Friday 21 October 2011

Tryout

I got to be disgusted with the establishment fawning of the Globe & Mail, so I'm trialling the National Post.
It may be that it is less foul, more hard news, although it does carry a pretty disgusting description of a tax-increasing politician as 'brave'.
We'll give it a few days and see where it goes.

Monday 17 October 2011

Society? Does It Matter?

Having sat in an office all day where backbiting is on the rise, I am returned once again to the realisation that the average Englishman is little different to a flea or a worm.

After a year with 'decent blokes', I now find incursions from the sort of scum which is more typical of any other organisation in this lousy country.

Item- the coughing, choking and snivelling of just four incomers sitting in the cubicle adjacent to software is turning the office day into a marathon in Hell for everybody else.
They start their antics early and continue all day.
They wear shirts, ties and are clean-shaven to make themselves 'above reproach'; they sit and watch everybody else as a team and put in the needle with the chronic enthusiasm of the schizophrenic who believes that outcomes will change if he just keeps 'asserting' all day.

They do anything except what they are paid for, which is work.

Their leader started on me, as his favourite meal for the week, as soon as I arrived this morning, so I told him quietly to 'fuck off'.

Obviously they all found this fascinating and devoted their working day to generating repetition.

I did not oblige. I have expressed myself. I just got on with my job. Very well actually.

But this sort of trash infests every waking moment that they can get near me. In the street, at work, at the doctors, at the supermarket. This is apparently what it means to be British.
But they don't get me at home. I've got that sorted. If they can't see or hear you, they can't attack you, not even on spec.
I have no neighbours.

And with subhuman bags of crap like that, who would want them?

What Is Your Problem?

As the occupation begins and the Union of Streamlined Soviet Republics rises across the world, ushered in by hundreds of once-human turkeys gobbling messages in rippling unison, I have to tell you it ain't so.

Here I go.

I remember the 80's, because I was there, in the crucible, in the City Of London, a witness to the trading revolution.
I remember mourning the passing of the Port Of London under the jackboot heel of generic office developers; at a time when more and more 'trade' was being done, nothing actually went anywhere, because there wasn't anything being produced that could actually be sent anywhere.
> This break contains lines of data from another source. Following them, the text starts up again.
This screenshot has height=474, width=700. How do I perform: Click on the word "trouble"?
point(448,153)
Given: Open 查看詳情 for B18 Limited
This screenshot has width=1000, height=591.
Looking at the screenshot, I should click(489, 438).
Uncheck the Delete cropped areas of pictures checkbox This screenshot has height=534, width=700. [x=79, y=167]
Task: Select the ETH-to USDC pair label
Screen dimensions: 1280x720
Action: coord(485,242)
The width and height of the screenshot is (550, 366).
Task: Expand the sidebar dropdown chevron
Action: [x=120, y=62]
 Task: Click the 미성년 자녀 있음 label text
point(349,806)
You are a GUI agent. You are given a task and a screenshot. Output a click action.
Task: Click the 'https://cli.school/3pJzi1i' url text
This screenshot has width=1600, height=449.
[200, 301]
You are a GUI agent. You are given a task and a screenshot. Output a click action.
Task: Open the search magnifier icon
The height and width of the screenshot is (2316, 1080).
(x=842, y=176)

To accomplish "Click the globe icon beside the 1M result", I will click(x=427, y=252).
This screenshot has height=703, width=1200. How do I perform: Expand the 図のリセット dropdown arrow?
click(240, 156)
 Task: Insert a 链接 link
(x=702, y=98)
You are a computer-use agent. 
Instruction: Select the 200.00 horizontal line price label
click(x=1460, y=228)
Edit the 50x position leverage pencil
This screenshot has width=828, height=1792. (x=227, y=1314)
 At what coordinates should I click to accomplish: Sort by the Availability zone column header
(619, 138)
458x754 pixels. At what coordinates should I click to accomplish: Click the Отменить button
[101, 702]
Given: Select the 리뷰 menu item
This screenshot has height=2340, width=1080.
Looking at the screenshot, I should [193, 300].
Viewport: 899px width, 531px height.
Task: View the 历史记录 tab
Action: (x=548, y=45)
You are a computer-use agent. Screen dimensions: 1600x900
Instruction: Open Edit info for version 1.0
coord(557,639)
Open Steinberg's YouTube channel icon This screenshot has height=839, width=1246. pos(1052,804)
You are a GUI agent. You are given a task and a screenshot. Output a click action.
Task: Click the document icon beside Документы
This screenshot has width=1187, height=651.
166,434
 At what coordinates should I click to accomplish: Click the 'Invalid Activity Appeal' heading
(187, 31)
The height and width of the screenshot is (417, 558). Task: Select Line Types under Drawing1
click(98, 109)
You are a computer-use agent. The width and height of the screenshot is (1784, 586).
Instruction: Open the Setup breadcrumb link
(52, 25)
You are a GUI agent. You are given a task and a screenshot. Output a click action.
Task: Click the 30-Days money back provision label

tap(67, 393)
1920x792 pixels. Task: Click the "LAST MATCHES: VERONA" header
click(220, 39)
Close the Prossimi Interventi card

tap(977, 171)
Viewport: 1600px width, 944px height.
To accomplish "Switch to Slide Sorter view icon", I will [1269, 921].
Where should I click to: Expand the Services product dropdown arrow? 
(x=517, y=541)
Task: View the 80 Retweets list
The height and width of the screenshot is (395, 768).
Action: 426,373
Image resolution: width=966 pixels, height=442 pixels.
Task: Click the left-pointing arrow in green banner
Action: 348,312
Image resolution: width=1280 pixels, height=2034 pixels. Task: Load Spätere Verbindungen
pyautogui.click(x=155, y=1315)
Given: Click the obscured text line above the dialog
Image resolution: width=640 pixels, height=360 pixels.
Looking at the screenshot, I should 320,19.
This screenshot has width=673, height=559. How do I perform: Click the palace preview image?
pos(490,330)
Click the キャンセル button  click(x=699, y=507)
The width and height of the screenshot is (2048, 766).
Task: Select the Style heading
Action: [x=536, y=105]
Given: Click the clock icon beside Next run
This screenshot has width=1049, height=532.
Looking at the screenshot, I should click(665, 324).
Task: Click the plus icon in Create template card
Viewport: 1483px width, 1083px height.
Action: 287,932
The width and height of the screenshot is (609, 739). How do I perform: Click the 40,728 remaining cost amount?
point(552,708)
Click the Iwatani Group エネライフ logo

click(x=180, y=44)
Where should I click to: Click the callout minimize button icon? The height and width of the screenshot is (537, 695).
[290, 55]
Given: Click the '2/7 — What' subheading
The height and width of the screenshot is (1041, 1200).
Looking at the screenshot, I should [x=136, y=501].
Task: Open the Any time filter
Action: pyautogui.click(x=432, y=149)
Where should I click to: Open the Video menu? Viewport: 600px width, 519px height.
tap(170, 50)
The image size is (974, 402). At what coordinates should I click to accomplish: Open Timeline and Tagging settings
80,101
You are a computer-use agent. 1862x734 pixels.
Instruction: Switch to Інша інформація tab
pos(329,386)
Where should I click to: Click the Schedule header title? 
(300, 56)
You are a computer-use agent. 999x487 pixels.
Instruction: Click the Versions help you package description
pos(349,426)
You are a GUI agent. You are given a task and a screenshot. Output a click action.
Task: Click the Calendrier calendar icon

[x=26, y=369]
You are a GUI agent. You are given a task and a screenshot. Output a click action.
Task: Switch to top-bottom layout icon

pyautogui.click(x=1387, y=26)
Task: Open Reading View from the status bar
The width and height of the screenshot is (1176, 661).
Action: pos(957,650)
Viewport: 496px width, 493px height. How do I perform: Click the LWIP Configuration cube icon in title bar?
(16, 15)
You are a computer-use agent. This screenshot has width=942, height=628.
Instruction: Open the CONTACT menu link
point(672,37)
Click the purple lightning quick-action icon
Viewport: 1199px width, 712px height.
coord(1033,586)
All around, the cheerleaders for this movement were shouting to the wind that this was 'Capitalism'.

It wasn't.
It was a generation of young people entering the world of banking and thinking, due to the cultural influences of the 60's, the State Corporatists, the BBC, and any number of jabbering heads, that if governments applying force equations to people was wrong, it would be somehow right to do this privately, under the guise of market forces.

The problem isn't that Capitalism was released.
The problem is that the markets were used as a more perfect application of Democracy.

And Democracy is what is being applied ever more forcefully by state and business alike, every drunken lurch like the fluid sloshing around the flooded bilge of a foundering world.

It's not Capitalism which the problem. It is Democracy. Without limits. Without property. Without rights.

And like the lunatics currently trying to use increased credit to reflate the burst balloon of credit debt, the 'Occupy' movement is trying to reflate the Democratic bubble with a drunken binge of mob demands, all the while claiming that their malice is actually concern for justice.